Drava cycling path, step one

location: Maribor, Slovenia
client: Municipality of Maribor
area: 5 km

competition: 2019, wit Maruša Zorec in ARREA arhitekti
design period: 2021-22
implementation period: 2024 / 1. etapa, 1 of 5 km /
project team: Ana Kučan, Luka Javornik, Tomislav Krnač, Lara Gligić,
Danijel Mohorič, Aljaž Babič, Anja Žaucer
retention walls: Matevž Kralj, Megalit cycling path: Proinfra

In 2020, on a basis that Studio AKKA was a co-winner of the competition in 2019, we were given the task to optimise – read: lower the cost – the Drava Cycle Route project on the right bank of the river, in particular the construction of the retaining walls. Our idea of the optimisation was based on two principles: the first objective was to minimise the intervention to the site (and thus reduce the cost of the investment). Aware of the fact that the Drava in Maribor is an entity with a strong natural and symbolic presence, and that the city is constituted in different ways in relation to the river in different parts of its course, the second objective was to preserve the distinction in ambiental character between the left and the right banks of Drava in the centre area. The left bank of Drava is very urban, reaching out to the river, while the right bank, on the contrary, is very green, has an attractive, mysterious character and is seemingly separated from the city. This is partly because the city on the right bank, due to the morphology of the landscape shaped by the Drava river, was established on a terrace high above the river.
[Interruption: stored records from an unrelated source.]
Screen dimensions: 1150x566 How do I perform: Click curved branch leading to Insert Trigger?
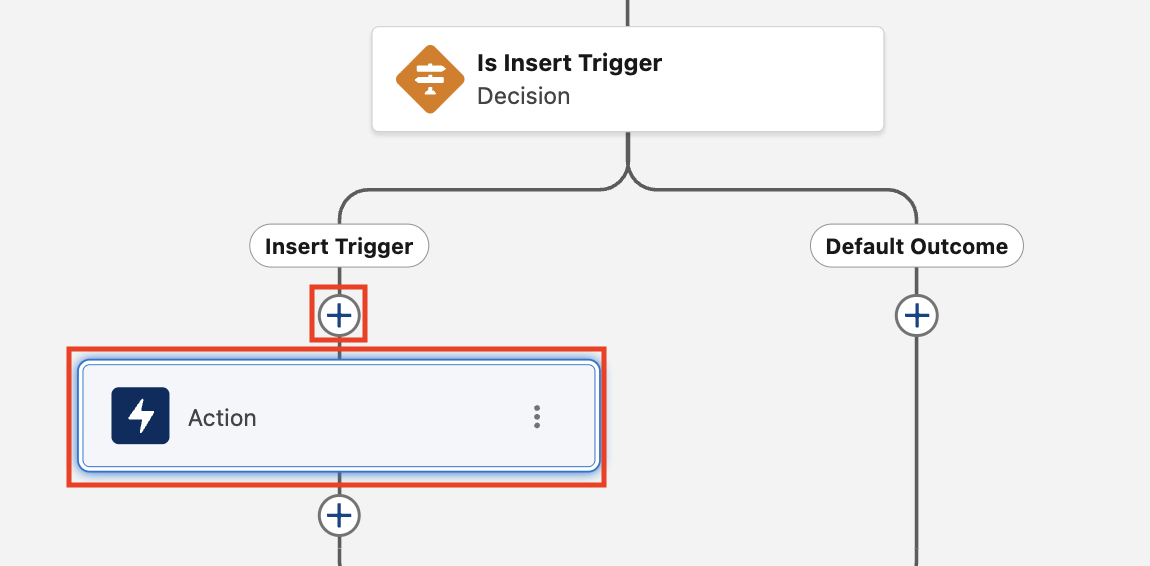coord(469,191)
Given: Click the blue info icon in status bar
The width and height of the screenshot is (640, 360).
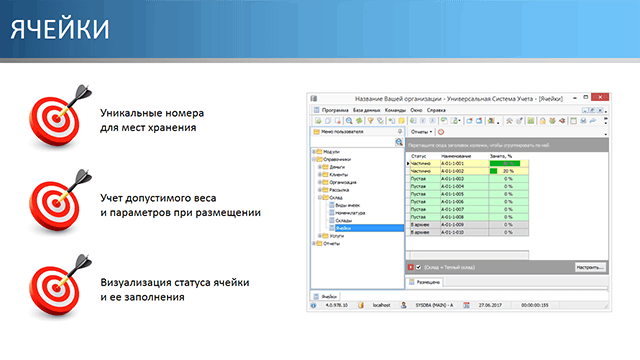Looking at the screenshot, I should (313, 305).
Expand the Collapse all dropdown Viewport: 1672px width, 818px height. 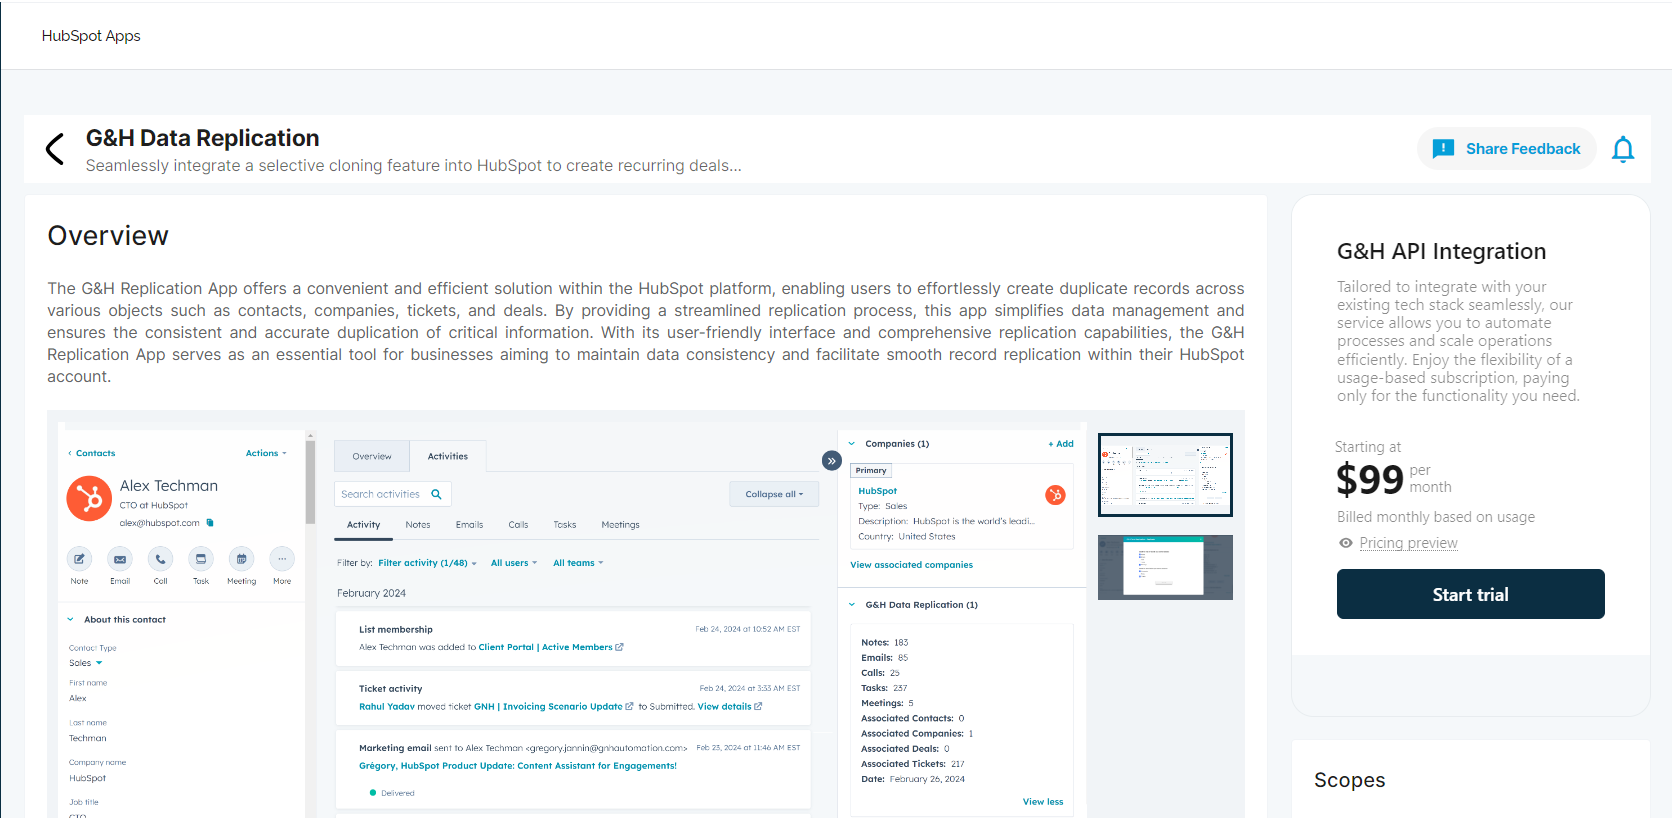click(774, 494)

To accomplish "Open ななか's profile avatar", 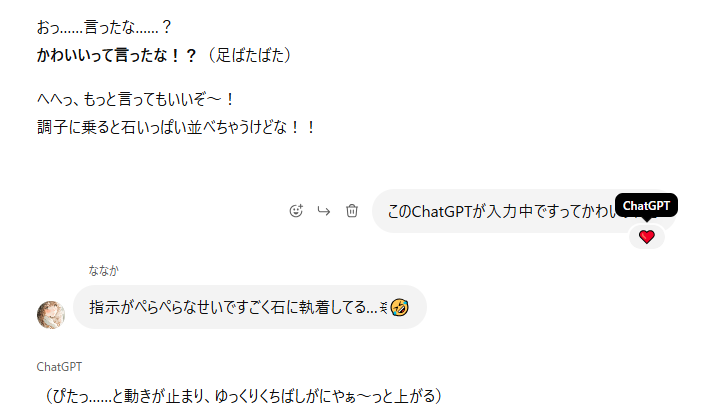I will click(x=51, y=315).
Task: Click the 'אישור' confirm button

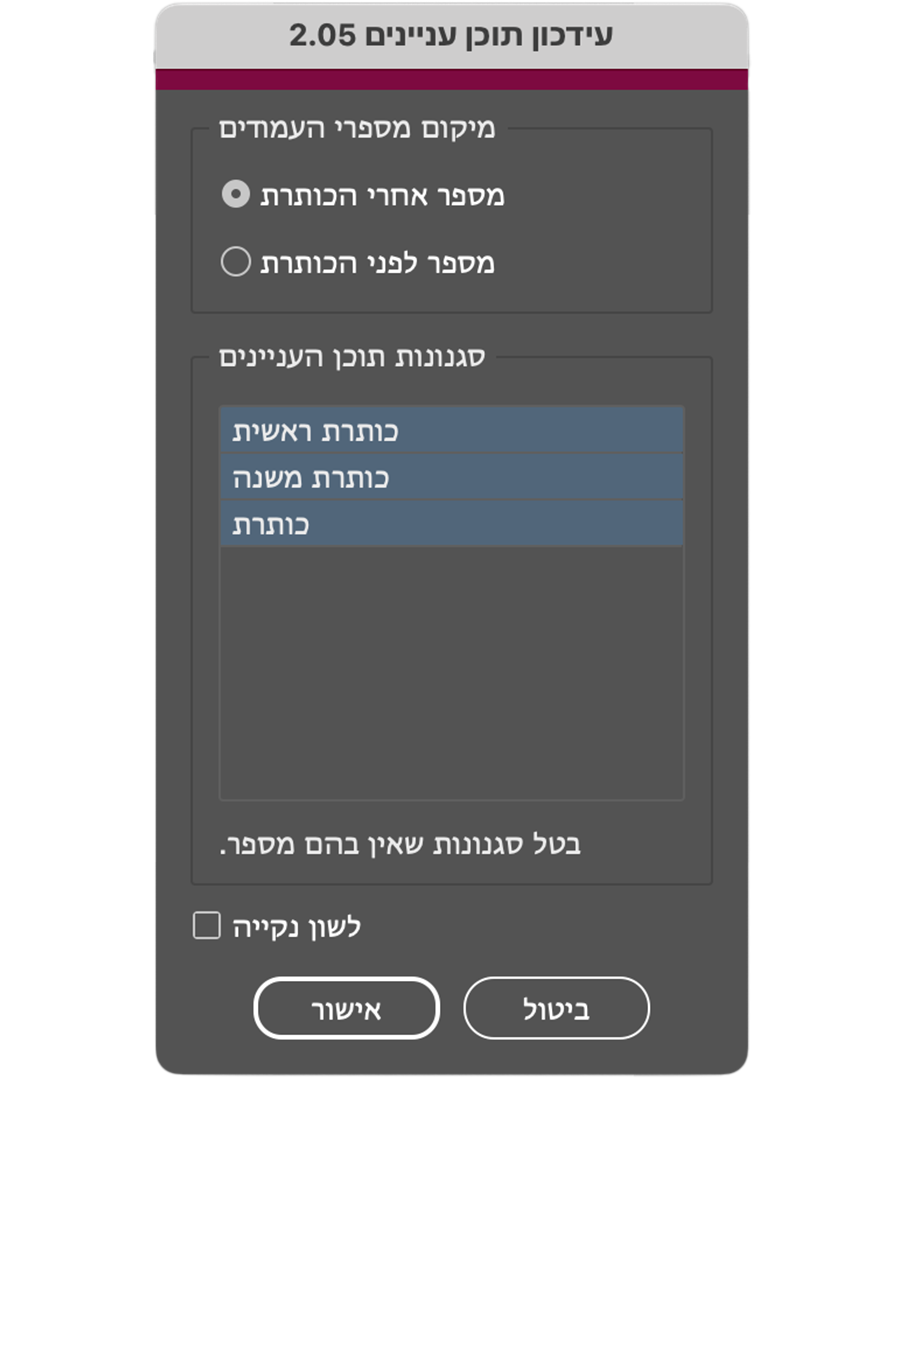Action: point(346,1008)
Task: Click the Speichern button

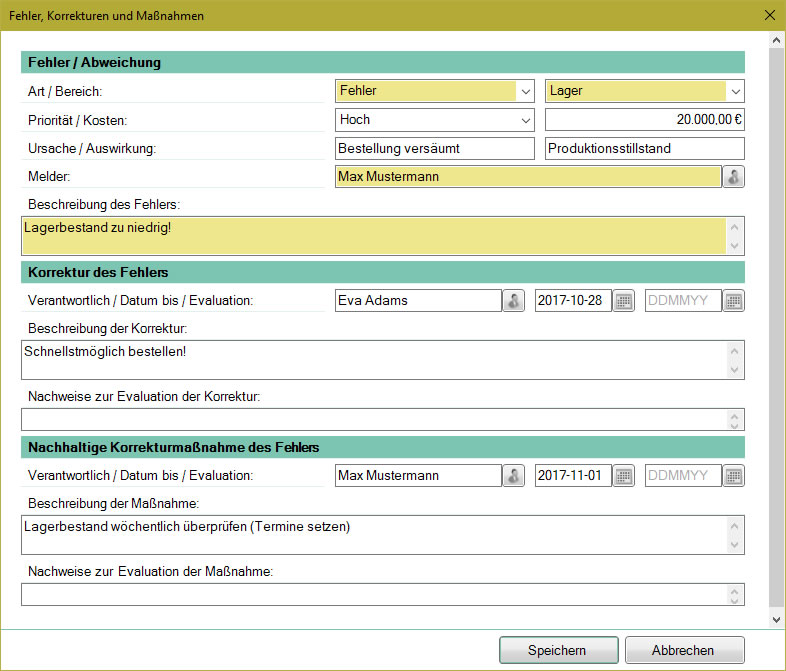Action: [558, 650]
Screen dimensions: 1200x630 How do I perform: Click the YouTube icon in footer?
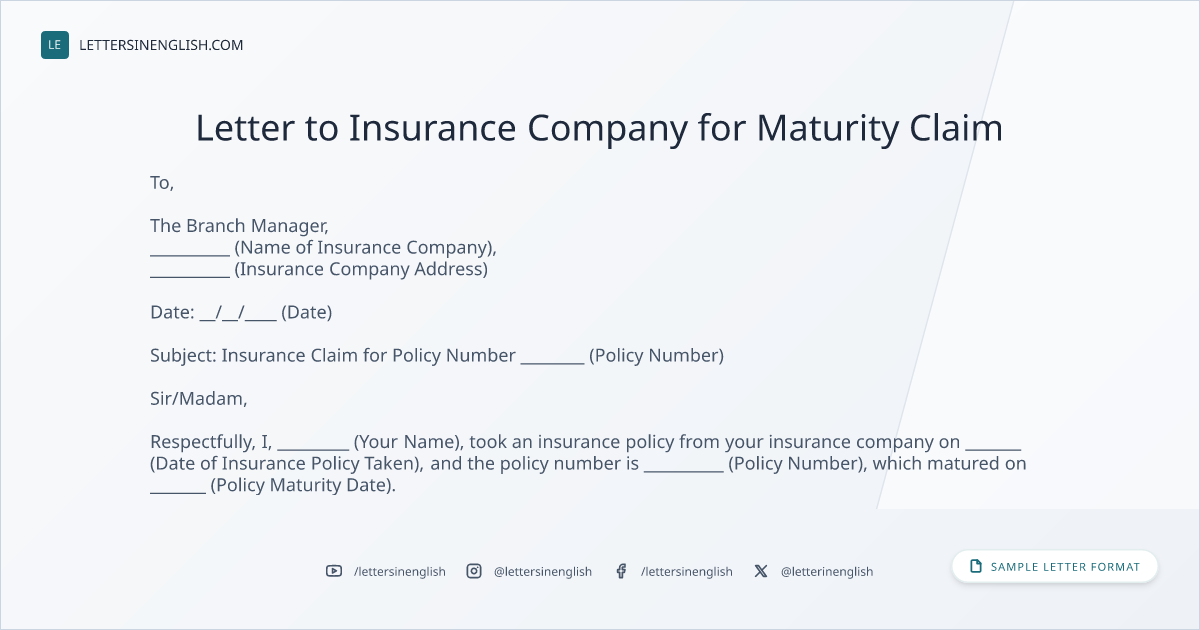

Aiming to preserve this character as much as possible and contrast it with the urban character of Lent, we looked for the ways to accomodate the required widening of the Drava path into a pedestrian and cycling corridor that would keep the space as green as possible. We were invited to participate quite late in the project, in 2021, and some of the parameters of the initial project could no longer be changed. In addition, it was difficult to reconcile the requirements of a cycle thoroughfare with the municipalitiy’s ideas of a promenade. Out of these constraints, the limitations of the site (steep banks, gravel soil) and the desire to preserve some of the urban wilderness that had previously dominated the area, the decision was made in dialogue with the engineer Matevž Kralj from Megalit, to use a pilot wall construction and derive the aesthetics of the entire trajectory, from Maribor Island to Melje, from its structural features. The pilot construction, in addition to lowering the investment cost and reducing the amount of excavation, allowed us to enrich the layout by inventing a design language with which to transform the vertical support structures into horizontals that follow the river.

As for the planting scheme: perennials and climbers are planted under the retaining structure; the site is ungrateful, shady and dry, the bed is shallow and narrow. Hardy species were chosen, which look wilder than the usual garden and park perennials, are more weed-like and will, we expect, retain some of the character of the preceding urban wilderness, which will gradully become considered as beautiful. As we explore ways of adapting to climate change the aesthetics of the landscape is also changing.

The section from the Main Bridge to the Railway Bridge has been completed, and the next section, from the Splavarska to the Studenška footbridge, is on the way.